◆ Work item: Reproduce the records in full. Alter nothing.

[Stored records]
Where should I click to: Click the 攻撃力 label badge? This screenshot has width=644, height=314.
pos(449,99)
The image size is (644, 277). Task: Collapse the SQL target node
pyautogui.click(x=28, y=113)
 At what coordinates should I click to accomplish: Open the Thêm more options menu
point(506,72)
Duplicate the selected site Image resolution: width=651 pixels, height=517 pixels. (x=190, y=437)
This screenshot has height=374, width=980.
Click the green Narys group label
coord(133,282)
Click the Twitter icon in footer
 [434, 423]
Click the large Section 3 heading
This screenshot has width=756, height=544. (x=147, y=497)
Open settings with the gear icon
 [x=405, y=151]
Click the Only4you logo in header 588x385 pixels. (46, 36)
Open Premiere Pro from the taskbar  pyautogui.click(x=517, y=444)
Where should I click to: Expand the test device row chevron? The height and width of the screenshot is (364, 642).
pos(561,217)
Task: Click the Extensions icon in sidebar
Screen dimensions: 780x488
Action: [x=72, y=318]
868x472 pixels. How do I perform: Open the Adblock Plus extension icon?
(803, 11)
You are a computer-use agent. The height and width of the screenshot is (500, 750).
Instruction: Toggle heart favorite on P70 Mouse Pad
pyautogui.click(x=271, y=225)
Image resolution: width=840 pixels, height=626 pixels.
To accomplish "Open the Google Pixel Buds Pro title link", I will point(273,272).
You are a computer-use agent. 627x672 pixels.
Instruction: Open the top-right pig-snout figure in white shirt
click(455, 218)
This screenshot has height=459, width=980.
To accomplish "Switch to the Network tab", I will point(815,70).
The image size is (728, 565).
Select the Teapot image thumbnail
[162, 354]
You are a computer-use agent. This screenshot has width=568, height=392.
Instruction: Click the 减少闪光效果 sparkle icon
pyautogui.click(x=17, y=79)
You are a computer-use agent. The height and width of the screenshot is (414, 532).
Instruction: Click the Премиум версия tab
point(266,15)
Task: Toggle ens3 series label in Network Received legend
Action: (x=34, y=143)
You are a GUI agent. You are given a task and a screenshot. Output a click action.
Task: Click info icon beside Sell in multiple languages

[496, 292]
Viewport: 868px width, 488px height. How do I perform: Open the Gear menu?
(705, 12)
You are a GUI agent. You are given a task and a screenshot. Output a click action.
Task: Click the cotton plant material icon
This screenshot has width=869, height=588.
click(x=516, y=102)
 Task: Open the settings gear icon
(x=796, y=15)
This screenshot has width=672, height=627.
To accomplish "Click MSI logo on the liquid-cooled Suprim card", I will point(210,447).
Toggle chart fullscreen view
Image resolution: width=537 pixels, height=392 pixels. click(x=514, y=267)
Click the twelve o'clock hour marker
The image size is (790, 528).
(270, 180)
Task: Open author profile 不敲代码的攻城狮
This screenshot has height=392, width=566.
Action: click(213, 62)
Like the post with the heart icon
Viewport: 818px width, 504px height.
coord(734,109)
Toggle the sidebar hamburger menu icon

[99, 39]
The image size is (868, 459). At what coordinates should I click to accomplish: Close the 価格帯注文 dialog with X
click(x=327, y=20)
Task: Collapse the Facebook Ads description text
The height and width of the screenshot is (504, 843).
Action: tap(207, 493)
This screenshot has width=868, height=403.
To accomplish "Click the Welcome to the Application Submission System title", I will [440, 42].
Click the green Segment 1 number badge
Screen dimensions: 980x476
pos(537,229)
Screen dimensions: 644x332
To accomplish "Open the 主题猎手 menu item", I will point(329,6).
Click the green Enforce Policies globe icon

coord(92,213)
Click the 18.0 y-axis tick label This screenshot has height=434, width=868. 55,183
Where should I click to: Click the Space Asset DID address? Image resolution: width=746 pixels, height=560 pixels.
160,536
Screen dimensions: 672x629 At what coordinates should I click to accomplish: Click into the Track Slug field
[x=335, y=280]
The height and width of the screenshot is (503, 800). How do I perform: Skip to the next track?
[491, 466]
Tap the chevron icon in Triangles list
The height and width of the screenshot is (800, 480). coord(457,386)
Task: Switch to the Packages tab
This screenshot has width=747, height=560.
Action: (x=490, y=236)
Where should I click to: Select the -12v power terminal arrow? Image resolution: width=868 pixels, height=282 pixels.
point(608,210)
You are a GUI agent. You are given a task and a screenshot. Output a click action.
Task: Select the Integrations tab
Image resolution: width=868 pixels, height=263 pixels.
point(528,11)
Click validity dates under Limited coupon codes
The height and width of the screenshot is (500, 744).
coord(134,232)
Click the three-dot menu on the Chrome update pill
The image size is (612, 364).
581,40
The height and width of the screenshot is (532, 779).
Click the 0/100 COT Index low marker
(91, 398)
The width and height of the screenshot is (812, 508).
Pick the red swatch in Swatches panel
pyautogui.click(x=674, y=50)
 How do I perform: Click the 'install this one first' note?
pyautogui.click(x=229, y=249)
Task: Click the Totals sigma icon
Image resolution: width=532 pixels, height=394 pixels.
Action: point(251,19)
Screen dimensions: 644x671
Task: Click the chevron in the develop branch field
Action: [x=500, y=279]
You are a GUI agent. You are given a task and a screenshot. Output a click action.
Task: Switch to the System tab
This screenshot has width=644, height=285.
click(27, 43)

◆ Response area:
Where should I click to: Click the 攻撃力 label badge? This screenshot has width=644, height=314.
pos(449,99)
The image size is (644, 277). Task: Collapse the SQL target node
pyautogui.click(x=28, y=113)
 At what coordinates should I click to accomplish: Open the Thêm more options menu
point(506,72)
Duplicate the selected site Image resolution: width=651 pixels, height=517 pixels. (x=190, y=437)
This screenshot has height=374, width=980.
Click the green Narys group label
coord(133,282)
Click the Twitter icon in footer
 [434, 423]
Click the large Section 3 heading
This screenshot has width=756, height=544. (x=147, y=497)
Open settings with the gear icon
 [x=405, y=151]
Click the Only4you logo in header 588x385 pixels. (46, 36)
Open Premiere Pro from the taskbar  pyautogui.click(x=517, y=444)
Where should I click to: Expand the test device row chevron? The height and width of the screenshot is (364, 642).
pos(561,217)
Task: Click the Extensions icon in sidebar
Screen dimensions: 780x488
Action: [x=72, y=318]
868x472 pixels. How do I perform: Open the Adblock Plus extension icon?
(803, 11)
You are a computer-use agent. The height and width of the screenshot is (500, 750).
Instruction: Toggle heart favorite on P70 Mouse Pad
pyautogui.click(x=271, y=225)
Image resolution: width=840 pixels, height=626 pixels.
To accomplish "Open the Google Pixel Buds Pro title link", I will point(273,272).
You are a computer-use agent. 627x672 pixels.
Instruction: Open the top-right pig-snout figure in white shirt
click(455, 218)
This screenshot has height=459, width=980.
To accomplish "Switch to the Network tab", I will point(815,70).
The image size is (728, 565).
Select the Teapot image thumbnail
[162, 354]
You are a computer-use agent. This screenshot has width=568, height=392.
Instruction: Click the 减少闪光效果 sparkle icon
pyautogui.click(x=17, y=79)
You are a computer-use agent. The height and width of the screenshot is (414, 532).
Instruction: Click the Премиум версия tab
point(266,15)
Task: Toggle ens3 series label in Network Received legend
Action: (x=34, y=143)
You are a GUI agent. You are given a task and a screenshot. Output a click action.
Task: Click info icon beside Sell in multiple languages

[496, 292]
Viewport: 868px width, 488px height. How do I perform: Open the Gear menu?
(705, 12)
You are a GUI agent. You are given a task and a screenshot. Output a click action.
Task: Click the cotton plant material icon
This screenshot has width=869, height=588.
click(x=516, y=102)
 Task: Open the settings gear icon
(x=796, y=15)
This screenshot has width=672, height=627.
To accomplish "Click MSI logo on the liquid-cooled Suprim card", I will point(210,447).
Toggle chart fullscreen view
Image resolution: width=537 pixels, height=392 pixels. click(x=514, y=267)
Click the twelve o'clock hour marker
The image size is (790, 528).
(270, 180)
Task: Open author profile 不敲代码的攻城狮
This screenshot has height=392, width=566.
Action: click(213, 62)
Like the post with the heart icon
Viewport: 818px width, 504px height.
coord(734,109)
Toggle the sidebar hamburger menu icon

[99, 39]
The image size is (868, 459). At what coordinates should I click to accomplish: Close the 価格帯注文 dialog with X
click(x=327, y=20)
Task: Collapse the Facebook Ads description text
The height and width of the screenshot is (504, 843).
Action: tap(207, 493)
This screenshot has width=868, height=403.
To accomplish "Click the Welcome to the Application Submission System title", I will [440, 42].
Click the green Segment 1 number badge
Screen dimensions: 980x476
pos(537,229)
Screen dimensions: 644x332
To accomplish "Open the 主题猎手 menu item", I will point(329,6).
Click the green Enforce Policies globe icon

coord(92,213)
Click the 18.0 y-axis tick label This screenshot has height=434, width=868. 55,183
Where should I click to: Click the Space Asset DID address? Image resolution: width=746 pixels, height=560 pixels.
160,536
Screen dimensions: 672x629 At what coordinates should I click to accomplish: Click into the Track Slug field
[x=335, y=280]
The height and width of the screenshot is (503, 800). How do I perform: Skip to the next track?
[491, 466]
Tap the chevron icon in Triangles list
The height and width of the screenshot is (800, 480). coord(457,386)
Task: Switch to the Packages tab
This screenshot has width=747, height=560.
Action: (x=490, y=236)
Where should I click to: Select the -12v power terminal arrow? Image resolution: width=868 pixels, height=282 pixels.
point(608,210)
You are a GUI agent. You are given a task and a screenshot. Output a click action.
Task: Select the Integrations tab
Image resolution: width=868 pixels, height=263 pixels.
point(528,11)
Click validity dates under Limited coupon codes
The height and width of the screenshot is (500, 744).
coord(134,232)
Click the three-dot menu on the Chrome update pill
The image size is (612, 364).
581,40
The height and width of the screenshot is (532, 779).
Click the 0/100 COT Index low marker
(91, 398)
The width and height of the screenshot is (812, 508).
Pick the red swatch in Swatches panel
pyautogui.click(x=674, y=50)
 How do I perform: Click the 'install this one first' note?
pyautogui.click(x=229, y=249)
Task: Click the Totals sigma icon
Image resolution: width=532 pixels, height=394 pixels.
Action: point(251,19)
Screen dimensions: 644x671
Task: Click the chevron in the develop branch field
Action: [x=500, y=279]
You are a GUI agent. You are given a task and a screenshot. Output a click action.
Task: Switch to the System tab
This screenshot has width=644, height=285.
click(27, 43)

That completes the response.